Joe Spencer, one of Crusius’ attorneys said he could not comment because of a gag order imposed by the judge in July.

The filings from the district attorney’s office come ahead of a status hearing scheduled for Tuesday. Judge Sam Medrano postponed an earlier hearing to address a possible violation of the gag order.

The hearing was set after a mystery email was sent to El Paso news organizations. It was allegedly from the son of Alexander Gerhard Hoffman, who was killed during the Walmart shooting. The email’s address appeared to come from Hoffman’s widow Rosa Valdez and was signed by Hoffman’s son.

Elise Hoffman has denied her brother Alexander Whelm Hoffman wrote the email. She said the language used would be unfamiliar to her brother who is “not fluent and eloquent in the English language…”

I do not believe this was written by any of my family members,”
Elise Hoffman

She also said it does not reflect her family’s experience in the aftermath of the mass shooting. “The district attorney in El Paso, FBI, and other authorities, from the get-go were nothing but supportive and outstanding. I am appalled by this email, and I … do not believe this was written by… any of my family members,” Elise Hoffman wrote.

A filing by the DA's office on Friday, claimed that Valdez and Hoffman were legally divorced under Mexican law in 2001 and before the time of his death. And, that because they were divorced, she should be considered his ex-wife and not widow.

The filing states that as Hoffman's widow, Valdez "thus appears to have no standing this case."

It also states that Valdez and Hoffman had two biological sons Alexander Wilhelm Hoffman and Thomas Hoffman. And, claim that Elise Hoffman is not the biological daughter of the two.

The email attacked El Paso attorney Amanda Enriquez, a deputy public defender and potential candidate in the 2024 race for district attorney. The email accused Enriquez of “using the case for political purposes,” and threatened a complaint against her with the State Bar of Texas.

It also alleged complaints and a grievance were filed against judge Medrano because of events during a July 1 hearing. Judge Medrano sternly questioned DA Rosales about her statement to the media that the case would go to trial in the summer of 2023.

“This court continues to prepare for the trial of this case but this course is not going to interfere with the federal trial that has been scheduled in January of 2024,”
District Court Judge Sam Medrano

“This court continues to prepare for the trial of this case but this course is not going to interfere with the federal trial that has been scheduled in January of 2024,” Medrano told Rosales during the July 1 hearing.

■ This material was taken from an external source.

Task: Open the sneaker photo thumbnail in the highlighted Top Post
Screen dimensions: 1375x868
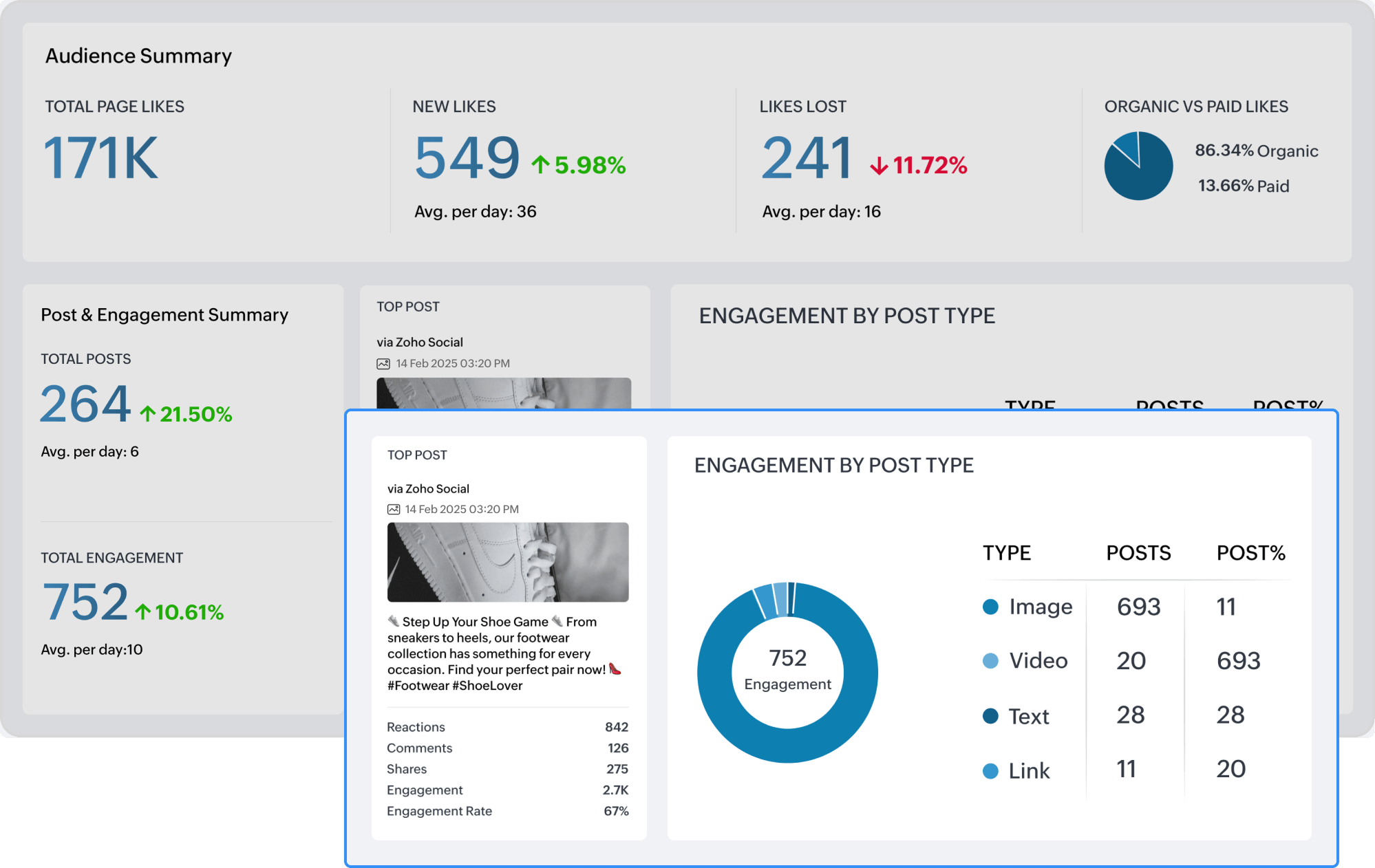Action: pyautogui.click(x=507, y=562)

District Attorney Yvonne Rosales, Village of Vinton municipal judge Rogelio “Roger” Rodriguez and attorney John Briggs were subpoenaed to attend Tuesday’s hearing by attorney Justin Underwood.

Judge Medrano appointed Underwood to represent the Hoffman’s in Tuesday’s hearing, according to court documents.

Rosales abruptly fired Briggs in late August along with special prosecutor Monica Barron-Auger. The two were lead attorneys in the Walmart shooting case and Barron-Auger was hired through a special grant to work solely on the case.

Curtis Cox, a senior member of the district attorney’s office, argued in recent court filings that Underwood cannot subpoena anyone because the family has allegedly rejected his representation.

Instead, Cox said Jose Morales, an attorney in Mexico, is now representing the Hoffman family. It is unclear if Morales can practice law in El Paso.

The State Bar of Texas’ attorney search did not have information on an attorney named Jose Morales in El Paso or Mexico.

In an email filing with the court, Morales told Cox the Hoffman family has no intention of returning for court hearings because “they do not feel safe.” Morales wrote he would report Underwood or the court to Mexican authorities if they continued to reach out to them.

“They reject the appointment of this lawyer Justin Underwood, who they know to not have their best interests,” the email from Morales says.

Underwood declined to comment on the email from Morales.

It’s unclear why Vinton municipal judge Rogelio “Roger” Rodriguez was subpoenaed by Underwood to appear during Tuesday’s hearing. But Rodriguez represented the DA’s Office last year in a hearing before the Texas Ethics Commission to determine if civil forfeiture funds were spent correctly.